The MIC and disk category agreement and error rates are based on proposed MIC and disk breakpoints, which have not yet been approved by FDA and/or CLSI. The overall category agreement rate of the 2-μg sulopenem disk compared to MIC for 2,856 Enterobacterales isolates was excellent (97.7%) and reflects minimal minor and major errors (0.9% and 0.04%, respectively). The 2-μg sulopenem disk provides for a wide separation of zone results based on distinctly resistant and susceptible isolates. The disk to MIC category agreement and error rates were based on analysis using an intermediate range ± 1 dilution, as described in CLSI M23 for challenge sets of organisms (M23). The consolidated MIC and disk data for Enterobacterales (n = 2,856) and E. coli (n = 2,148) incorporates a large set of clinical trial isolates, the majority of which are sulopenem susceptible. The analysis of the intermediate range ±1 dilution provides the necessary “buffer zone” based on inherent MIC and disk variation; however, the error rates are limited by relatively few isolates within this range. Additionally, the data presented are limited to a relatively small number of carbapenem-resistant isolates (including carbapenemase and noncarbapenemase carbapenem-resistant isolates); comparison of MIC and disk results for strains characterized by specific resistance markers is worth further investigation. The use of one manufacturer’s disk, which was based on availability and time line restrictions at the time of these studies, is another notable limitation. Further evaluation of the sulopenem disk included the establishment of QC ranges for antibiotic susceptibility testing. This is necessary to ensure accurate and reproducible reporting of results by laboratorians. The study described here met the CLSI M23 document requirements for tier 2 QC studies to establish MIC ranges for the sulopenem 2-μg disk (5).
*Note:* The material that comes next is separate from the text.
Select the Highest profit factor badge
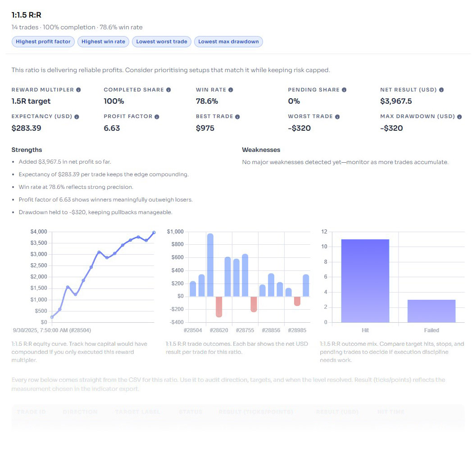This screenshot has width=476, height=453. [x=43, y=41]
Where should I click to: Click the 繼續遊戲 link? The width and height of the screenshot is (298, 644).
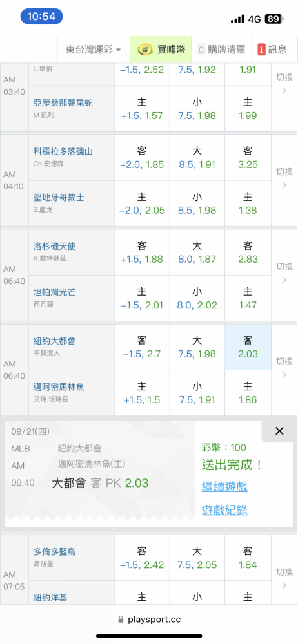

Ninety-nine percent of MIC values reported from the eight participating laboratories in this study were within the QC ranges shown in Table 2. The results from this multilaboratory QC study for sulopenem were approved by the CLSI Subcommittee on Antimicrobial Susceptibility and published in document M100Ed30 (1).

In summary, an accurate and reproducible sulopenem disk should be available to laboratories for disk diffusion testing of Enterobacterales isolates.